Bob Cordell's Power amplifier book

Current flows when there is a potential difference and it flows in proportion to the impedance. Low impedance = lotsa current. Which bit of that is wrong, or is COD one of those nonsense labels that means only what somebody wanted it to in order to achieve some personal goal ??????

Not only you need lots of current, you also need the current to flow where it is needed. You can lower the feedback impedance in a classic long tail pair, Miller compensated, VFA as much as you want, it won't help a iota with the slew rate.
 
Current flows when there is a potential difference and it flows in proportion to the impedance. Low impedance = lotsa current. Which bit of that is wrong, or is COD one of those nonsense labels that means only what somebody wanted it to in order to achieve some personal goal ??????

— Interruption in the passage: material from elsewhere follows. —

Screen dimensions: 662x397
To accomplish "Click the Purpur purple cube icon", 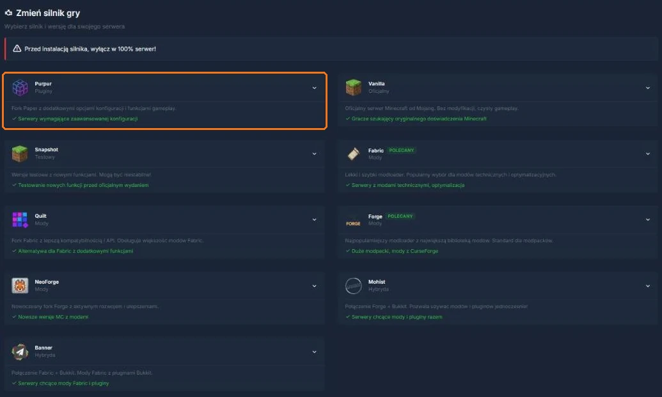I will tap(20, 88).
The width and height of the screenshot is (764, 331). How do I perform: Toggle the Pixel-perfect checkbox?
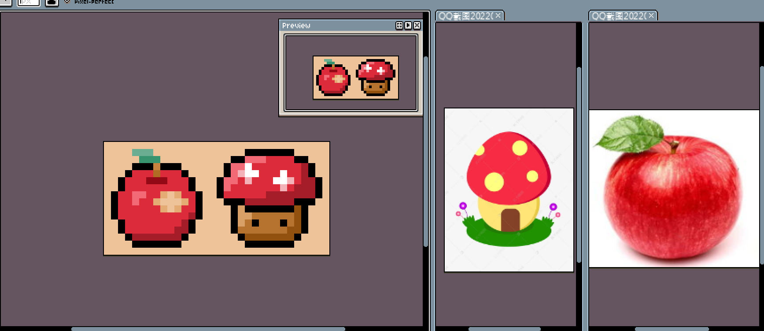point(67,1)
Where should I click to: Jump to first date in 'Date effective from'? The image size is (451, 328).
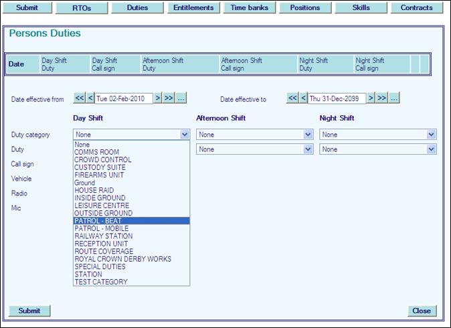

It can saturate before supply demanding currents, hence dynamic resistance suddenly increases. All that fancy abbreviations are needed to guard own territory, like dogs do with poles. Any sale needs a story. Job market is not an exception. Invent your own terminology, and you look smarter than competitors. :D
 
Hi, can somebody explain the difference between these two IPS...

To better compare them you would need to make them as equivalent as possible - the cascode transistors should be the same type, similarly the VAS-EF and the VAS-CE should match, the currents must match and so on.
You also have additional shunt compensation on the VFA, so not a comparison of equivalents.

Feedback network impedance (ratio is kept) has impact on ULGF and SR in both cases.

Yes, the effect of the load of the feedback network is often not considered but it is real.

(CFA on my picture is really a CFA ? i'm not sure)

Yes it is.

Best wishes
David
 
Not only you need lots of current, you also need the current to flow where it is needed. You can lower the feedback impedance in a classic long tail pair, Miller compensated, VFA as much as you want, it won't help a iota with the slew rate.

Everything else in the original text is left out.